A healthy diet is the first step to maintaining good digestive healthWhile celiac disease shares symptoms with food allergies, it results in damage to the lining of the small intestine. This response is triggered primarily by the consumption of gluten, a protein molecule found in products made from grains like wheat, barley, and rye. While definitive testing for this condition traditionally involves a biopsy, Dr. Anderson recommends that patients showing symptoms first remove gluten from their diet to see if that makes a difference. If it does, they can then work with Dr. Anderson to determine what to do next to improve their digestive heath. If the symptoms improve, there may be no need for an invasive procedure to confirm the diagnosis.
The large and small bowels are more commonly known as the large and small intestines, which absorb nutrients and water from food after it leaves the stomach. Irritable bowel syndrome (IBS) is a condition that can cause abdominal discomfort or pain, constipation or diarrhea, and similar chronic digestive health problems. Dr. Anderson works with patients to discover which foods or other conditions may be triggering IBS to reduce and prevent irritation.
Crohn’s disease is chronic inflammation of the bowel. This persistent immune response can cause a range of digestive health issues, including cramping, pain, loss of appetite, and diarrhea, as well as chronic fatigue, mouth sores, and fever. It can even cause skin, eye, and joint problems. As with all cases of ongoing immune responses, relieving the symptoms requires addressing what is causing the inflammation, which can impact any part of the bowel, from the colon to the small intestine, and beyond.

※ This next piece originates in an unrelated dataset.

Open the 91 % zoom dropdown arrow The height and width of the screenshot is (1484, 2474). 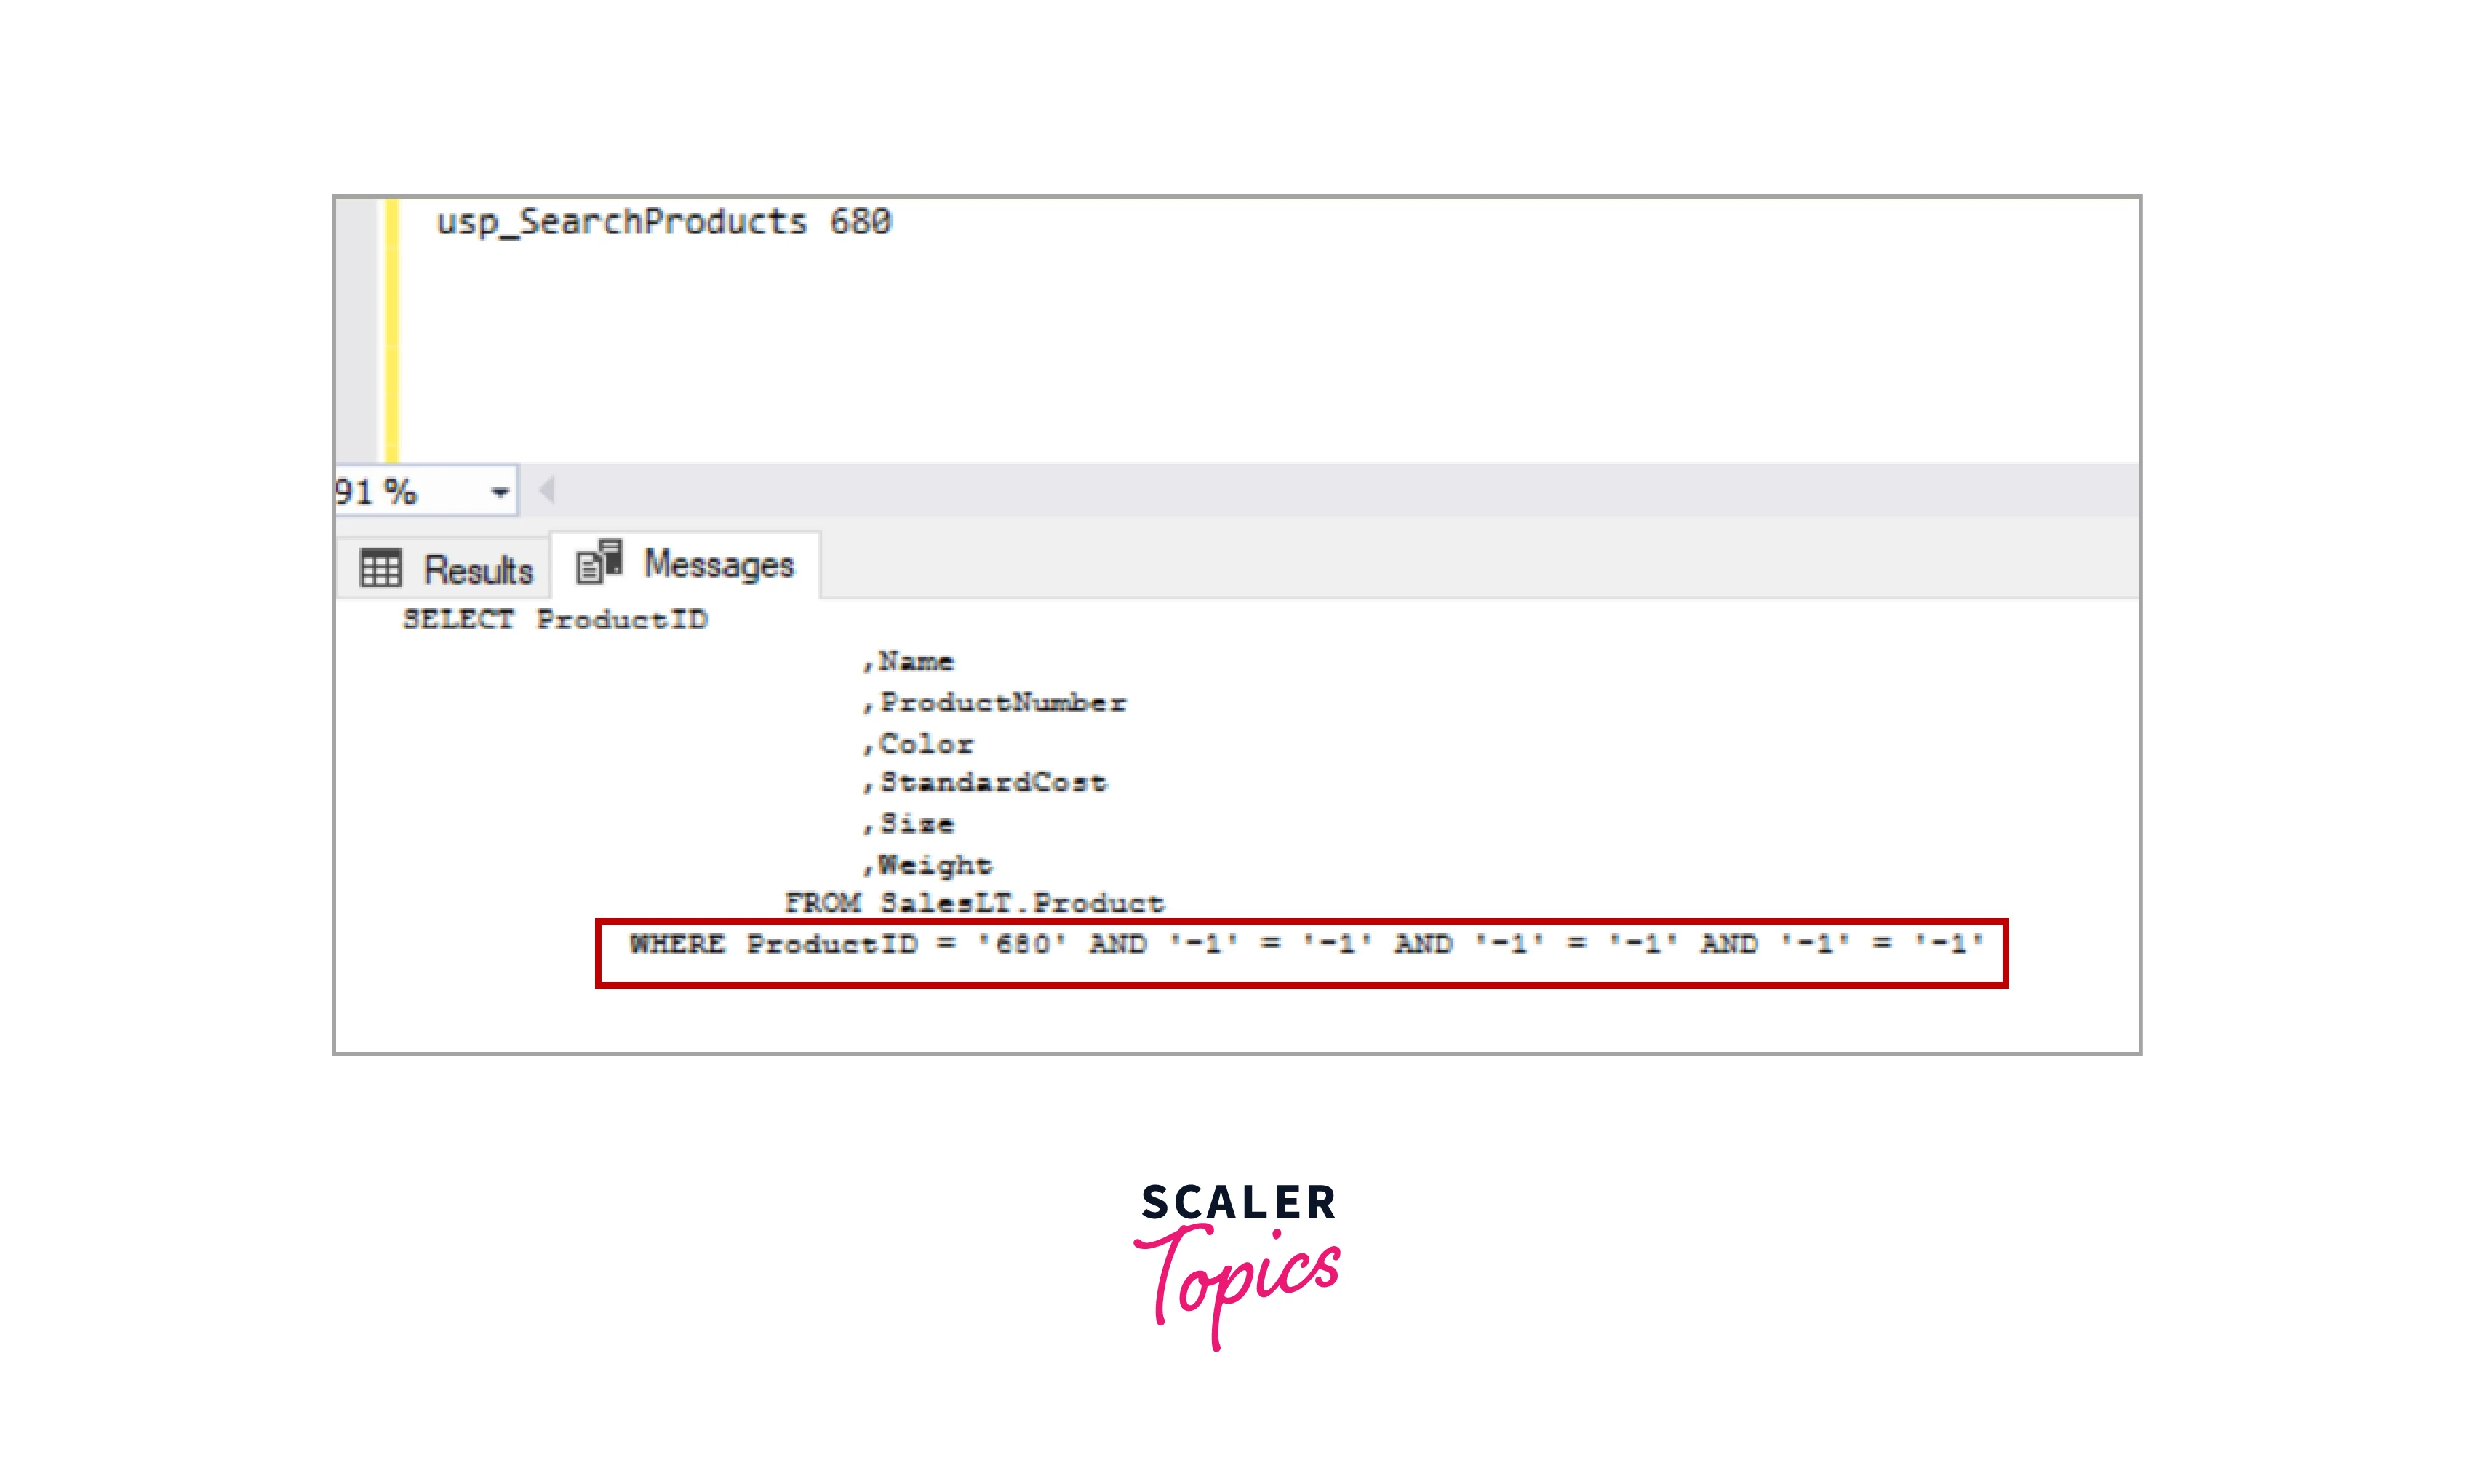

Different dietary changes, supplements or medications, including low dose naltrexone (LDN) can be used to treat Crohn’s disease.
Another form of inflammatory bowel disease, ulcerative colitis, specifically impacts the lining of the colon and rectum, where sores can form and contribute to rectal pain and bleeding, diarrhea, abdominal cramping, weight loss, and other digestive health problems. Beyond the digestive system, symptoms can include fatigue and fever. As with Crohn’s, naltrexone can help with the inflammation, and testing can point toward the potential cause.